Justin Fishner-Wolfson

On this week's episode of the L.A. Venture Podcast, hear from Justin Fishner-Wolfson, founder and managing partner at 137 Ventures — a provider of customized liquidity solutions for founders, investors and early private tech companies.


Fishner-Wolfson is so focused investing in young tech companies because he learned a valuable lesson early on as an investor at Founders Fund, the venture firm that invested in SpaceX in 2008. He was also an early investor in Spotify, alongside Sean Parker.

Today, 137 Ventures manages more than $1.5 billion in assets.

Fishner-Wolfson was a pioneer of this model of buying secondary shares to get founders liquidity and he's been very successful at it (with a portfolio that includes SpaceX, Wish, Flexport, Gusto and many others). He says that he aims to invest $10 to $20 million in funds into 10 to 15 companies a year.

Today, he says his original thesis that companies would stay private longer and that that would create more need for earlier liquidity options has very much played out.

"We have some view that over an extended period of time that the business is going to play out and people are going to recognize that there is really great long-term value there," he says.

Fishner-Wolfson also explains the differences of being a broker, as opposed to being a buyer, and how his model has a number of structural advantages, including tax advantages.
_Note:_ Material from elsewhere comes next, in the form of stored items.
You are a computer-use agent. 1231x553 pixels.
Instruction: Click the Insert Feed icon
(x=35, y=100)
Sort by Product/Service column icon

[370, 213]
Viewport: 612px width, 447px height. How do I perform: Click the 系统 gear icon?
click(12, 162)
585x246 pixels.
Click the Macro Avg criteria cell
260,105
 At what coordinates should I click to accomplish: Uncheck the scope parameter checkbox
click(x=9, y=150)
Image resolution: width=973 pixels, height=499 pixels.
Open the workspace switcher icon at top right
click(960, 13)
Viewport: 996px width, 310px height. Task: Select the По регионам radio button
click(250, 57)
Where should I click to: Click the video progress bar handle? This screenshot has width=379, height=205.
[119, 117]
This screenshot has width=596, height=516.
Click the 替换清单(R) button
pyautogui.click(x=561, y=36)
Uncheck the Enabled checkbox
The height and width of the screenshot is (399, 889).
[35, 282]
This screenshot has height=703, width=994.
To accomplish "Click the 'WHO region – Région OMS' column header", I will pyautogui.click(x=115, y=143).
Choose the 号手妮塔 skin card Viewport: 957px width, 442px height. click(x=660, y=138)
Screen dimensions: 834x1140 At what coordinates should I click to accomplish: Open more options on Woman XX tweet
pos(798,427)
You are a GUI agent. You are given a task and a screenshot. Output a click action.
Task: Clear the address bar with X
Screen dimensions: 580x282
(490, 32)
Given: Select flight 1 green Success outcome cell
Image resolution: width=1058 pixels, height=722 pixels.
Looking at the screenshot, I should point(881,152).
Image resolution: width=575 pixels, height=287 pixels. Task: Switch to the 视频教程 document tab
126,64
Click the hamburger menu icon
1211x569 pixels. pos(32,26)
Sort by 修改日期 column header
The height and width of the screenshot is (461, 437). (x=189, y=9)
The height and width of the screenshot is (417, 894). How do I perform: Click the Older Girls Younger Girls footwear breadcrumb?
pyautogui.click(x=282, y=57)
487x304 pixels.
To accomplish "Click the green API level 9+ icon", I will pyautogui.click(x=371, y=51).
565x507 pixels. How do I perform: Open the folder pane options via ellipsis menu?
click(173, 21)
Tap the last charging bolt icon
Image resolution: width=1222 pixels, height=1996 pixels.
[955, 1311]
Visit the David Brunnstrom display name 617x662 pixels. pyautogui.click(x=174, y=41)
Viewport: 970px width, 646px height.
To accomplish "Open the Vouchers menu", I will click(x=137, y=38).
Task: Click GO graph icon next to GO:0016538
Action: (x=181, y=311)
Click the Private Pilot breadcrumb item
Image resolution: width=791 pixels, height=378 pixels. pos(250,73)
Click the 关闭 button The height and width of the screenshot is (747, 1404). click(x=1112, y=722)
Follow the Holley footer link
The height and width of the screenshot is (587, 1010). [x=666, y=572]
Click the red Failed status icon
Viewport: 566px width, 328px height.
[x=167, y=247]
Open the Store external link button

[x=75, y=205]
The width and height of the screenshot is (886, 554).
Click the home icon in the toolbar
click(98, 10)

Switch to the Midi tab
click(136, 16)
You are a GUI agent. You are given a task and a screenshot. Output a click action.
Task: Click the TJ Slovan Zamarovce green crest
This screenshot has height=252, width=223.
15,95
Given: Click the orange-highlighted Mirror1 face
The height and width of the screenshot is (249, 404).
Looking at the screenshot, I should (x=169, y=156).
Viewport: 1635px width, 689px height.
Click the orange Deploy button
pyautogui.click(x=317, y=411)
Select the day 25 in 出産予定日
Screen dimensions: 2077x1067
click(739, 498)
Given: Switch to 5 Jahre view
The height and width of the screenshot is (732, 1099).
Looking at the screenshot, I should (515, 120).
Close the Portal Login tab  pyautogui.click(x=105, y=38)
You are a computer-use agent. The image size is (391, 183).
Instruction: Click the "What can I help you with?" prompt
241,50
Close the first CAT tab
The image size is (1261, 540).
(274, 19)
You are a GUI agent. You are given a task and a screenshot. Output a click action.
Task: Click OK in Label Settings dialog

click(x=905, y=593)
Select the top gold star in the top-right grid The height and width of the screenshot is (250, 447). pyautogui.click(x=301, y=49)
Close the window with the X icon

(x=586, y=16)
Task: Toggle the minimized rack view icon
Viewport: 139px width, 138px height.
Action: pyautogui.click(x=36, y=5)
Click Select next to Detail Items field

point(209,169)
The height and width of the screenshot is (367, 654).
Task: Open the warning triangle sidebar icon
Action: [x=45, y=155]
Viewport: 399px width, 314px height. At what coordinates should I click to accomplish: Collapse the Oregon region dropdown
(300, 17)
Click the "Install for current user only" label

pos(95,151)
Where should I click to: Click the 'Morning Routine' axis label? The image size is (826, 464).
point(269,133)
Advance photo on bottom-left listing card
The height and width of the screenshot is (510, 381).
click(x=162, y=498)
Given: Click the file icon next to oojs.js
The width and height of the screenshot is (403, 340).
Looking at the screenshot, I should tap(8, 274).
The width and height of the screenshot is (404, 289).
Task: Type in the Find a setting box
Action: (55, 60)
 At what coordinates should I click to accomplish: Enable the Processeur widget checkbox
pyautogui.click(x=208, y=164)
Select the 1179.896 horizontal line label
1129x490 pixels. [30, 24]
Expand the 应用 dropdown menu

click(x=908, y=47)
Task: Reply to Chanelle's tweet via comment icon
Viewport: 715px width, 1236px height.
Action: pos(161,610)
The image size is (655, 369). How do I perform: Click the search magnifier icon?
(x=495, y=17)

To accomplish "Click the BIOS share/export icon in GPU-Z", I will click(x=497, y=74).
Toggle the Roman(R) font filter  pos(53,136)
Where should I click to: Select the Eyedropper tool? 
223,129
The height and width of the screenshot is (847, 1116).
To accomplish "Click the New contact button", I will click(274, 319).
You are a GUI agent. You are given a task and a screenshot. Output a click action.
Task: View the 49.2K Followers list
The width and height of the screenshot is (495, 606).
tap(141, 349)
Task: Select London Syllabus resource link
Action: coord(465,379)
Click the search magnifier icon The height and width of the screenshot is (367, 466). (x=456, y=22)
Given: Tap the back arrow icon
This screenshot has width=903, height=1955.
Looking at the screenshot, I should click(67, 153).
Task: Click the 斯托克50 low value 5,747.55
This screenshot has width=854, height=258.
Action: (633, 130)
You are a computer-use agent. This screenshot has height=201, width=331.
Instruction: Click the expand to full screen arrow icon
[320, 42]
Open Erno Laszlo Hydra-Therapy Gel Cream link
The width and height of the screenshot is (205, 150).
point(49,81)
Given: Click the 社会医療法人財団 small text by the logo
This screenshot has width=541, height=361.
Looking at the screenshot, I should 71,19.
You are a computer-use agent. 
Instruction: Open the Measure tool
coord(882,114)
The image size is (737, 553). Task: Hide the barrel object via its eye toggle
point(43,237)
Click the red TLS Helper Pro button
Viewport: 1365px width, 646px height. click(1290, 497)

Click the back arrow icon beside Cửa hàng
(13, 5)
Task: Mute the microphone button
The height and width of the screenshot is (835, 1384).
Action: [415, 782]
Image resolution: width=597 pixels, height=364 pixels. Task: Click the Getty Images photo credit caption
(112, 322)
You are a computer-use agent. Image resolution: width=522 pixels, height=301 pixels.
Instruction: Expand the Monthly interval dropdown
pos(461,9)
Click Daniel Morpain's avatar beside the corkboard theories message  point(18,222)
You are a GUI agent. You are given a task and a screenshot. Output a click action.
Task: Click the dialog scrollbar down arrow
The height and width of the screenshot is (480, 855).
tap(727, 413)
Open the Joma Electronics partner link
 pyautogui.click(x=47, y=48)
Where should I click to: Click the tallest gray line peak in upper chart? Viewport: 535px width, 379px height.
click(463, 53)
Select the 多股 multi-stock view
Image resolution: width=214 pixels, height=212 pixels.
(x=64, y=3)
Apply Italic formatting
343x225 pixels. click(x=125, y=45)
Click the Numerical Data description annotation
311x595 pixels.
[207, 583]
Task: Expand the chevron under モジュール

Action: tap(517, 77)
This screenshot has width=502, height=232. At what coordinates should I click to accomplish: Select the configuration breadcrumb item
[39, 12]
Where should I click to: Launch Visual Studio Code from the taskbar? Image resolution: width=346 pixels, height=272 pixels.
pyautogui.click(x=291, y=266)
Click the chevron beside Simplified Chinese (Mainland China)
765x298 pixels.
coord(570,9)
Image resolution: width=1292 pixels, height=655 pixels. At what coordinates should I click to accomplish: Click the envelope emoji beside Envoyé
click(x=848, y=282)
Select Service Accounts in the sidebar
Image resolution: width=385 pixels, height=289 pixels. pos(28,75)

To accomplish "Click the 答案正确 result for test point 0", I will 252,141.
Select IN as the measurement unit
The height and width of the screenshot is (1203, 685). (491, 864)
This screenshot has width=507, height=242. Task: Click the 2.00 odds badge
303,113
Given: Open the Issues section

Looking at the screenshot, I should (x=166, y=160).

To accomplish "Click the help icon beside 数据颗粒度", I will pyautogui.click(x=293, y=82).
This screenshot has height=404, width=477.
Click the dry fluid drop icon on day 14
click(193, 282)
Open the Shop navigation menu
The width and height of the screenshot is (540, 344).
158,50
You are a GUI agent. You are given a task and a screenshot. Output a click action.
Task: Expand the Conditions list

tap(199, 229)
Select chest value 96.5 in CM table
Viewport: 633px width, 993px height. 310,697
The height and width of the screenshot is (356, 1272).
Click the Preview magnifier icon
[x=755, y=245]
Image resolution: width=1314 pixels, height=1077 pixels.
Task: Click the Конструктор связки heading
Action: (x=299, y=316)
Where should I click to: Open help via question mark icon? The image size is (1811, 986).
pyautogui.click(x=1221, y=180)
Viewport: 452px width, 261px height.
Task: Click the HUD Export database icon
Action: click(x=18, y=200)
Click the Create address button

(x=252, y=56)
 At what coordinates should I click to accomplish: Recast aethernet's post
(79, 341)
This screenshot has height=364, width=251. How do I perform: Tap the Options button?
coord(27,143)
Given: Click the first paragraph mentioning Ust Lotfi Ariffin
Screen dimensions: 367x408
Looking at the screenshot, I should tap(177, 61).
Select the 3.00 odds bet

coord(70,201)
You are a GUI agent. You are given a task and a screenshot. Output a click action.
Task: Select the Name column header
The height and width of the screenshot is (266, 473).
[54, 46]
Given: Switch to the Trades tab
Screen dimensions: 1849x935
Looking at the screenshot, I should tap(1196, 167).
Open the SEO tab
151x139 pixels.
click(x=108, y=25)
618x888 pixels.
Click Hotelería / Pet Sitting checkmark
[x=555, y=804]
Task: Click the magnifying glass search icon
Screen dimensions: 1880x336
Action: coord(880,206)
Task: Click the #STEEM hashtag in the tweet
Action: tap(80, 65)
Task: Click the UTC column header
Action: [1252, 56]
"We definitely structure transactions ... as convertible debt, which tends to be much more tax efficient for founders," he says. "It allows them to maintain voting, control the shares — things that tend to matter. You can avoid repricing the foreign aid, I think, if you do things the right way. So the structure matters."

dot.LA Audience Engagement Editor Luis Gomez contributed to this post.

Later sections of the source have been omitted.